AFS, like other multi-species systems, are agrosystems designed to maximise resources (light, water, nutrients) usage in time and space by maximising positive interactions and minimising negative interactions (Jose et al., 2004). Therefore, using different indicators such as the land equivalent ratio (LER), it is possible to compare mono-specific agrosystems and multi-specific ones. Nevertheless, if we aim to achieve higher yields in an agroforestry system, we need to understand what interactions take place and how they will influence plants growth. It is possible to achieve higher yields in an agroforestry system if the interspecific competition is lower that then intraspecific competition (Gliessman, 1985). However, the relations between the different components of the agrosystems will be modified as the plants are aging. To apprehend these complex systems, we can compartment interactions in aboveground and belowground interactions.
Impact of aboveground interactions among plants
Interactions in AFS depend on the species and the disposition of the trees. The interactions intensity will be different if the trees are on the border of the field or inter-cropped (Jose et al., 2004). The most noticeable aboveground interaction is the competition for light between the species (Jose et al., 2004) which causes plants to experience a modification in light quantity and quality because of light absorption by surrounding vegetation. The chlorophyll of neighbouring plants filters out the red (600–700 nm) and blue (400– 500 nm) wavelengths of the sunlight while reflecting and transmitting most of the far-red (FR) wavelengths (700– 800 nm). In response to a drop in the red to far red ratio (R:FR) (Vandenbussche et al., 2005), two major strategies have been recognized for maximizing fitness under shaded or partially shaded conditions (Henry and Aarssen, 1997; Gommers et al., 2013).
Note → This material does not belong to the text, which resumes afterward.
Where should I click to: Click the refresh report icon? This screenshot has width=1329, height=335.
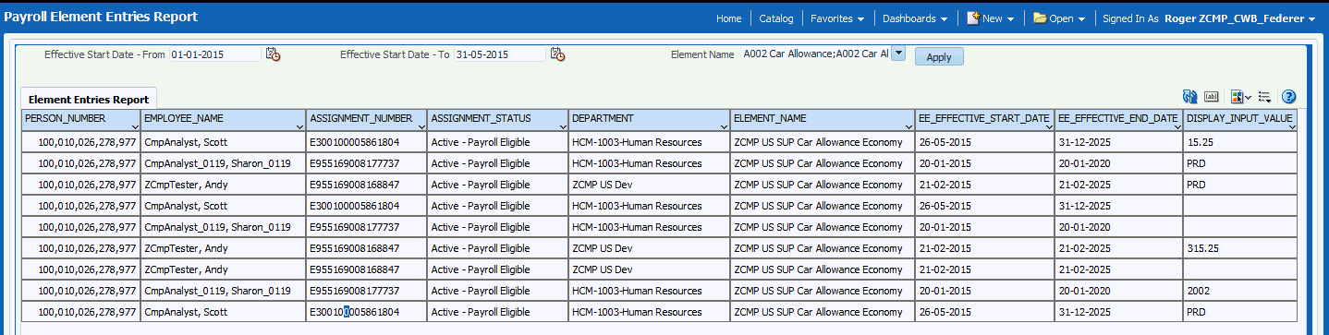1190,97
The first strategy, known in literature as the shade avoidance syndrome, consists in maximizing light interception through morphological and phenological traits that contributes to space occupation (Ballaré et al., 1997). It includes traits as stem and petiole elongation, increased specific leaf area (ratio of leaf area to leaf dry weight), apical dominance, hyponasty, reduced branching and accelerated flowering (Smith and Whitelam, 1997; Foulkes et al., 2010). The second strategy found in shade tolerant species aims at maximizing net carbon fixation through shade-adapted leaf physiology (Givnish, 1988). While shade and non-shade species optimize light capture and utilization through what is known as the carbon gain hypothesis (increased specific leaf area, increased photosystem II:I ratios and lower chlorophyll a:b ratios) (Givnish, 1988; Valladares and Niinemets, 2008), shade-tolerant species suppress shade avoidance traits (Niinemets and Valladares, 2004). However, shade adaptation and its effect on plant development have been mainly studied on annual plants and in a controlled environment and little is known of perennials response to shade (Matsubara, 2018; Maron, 2019).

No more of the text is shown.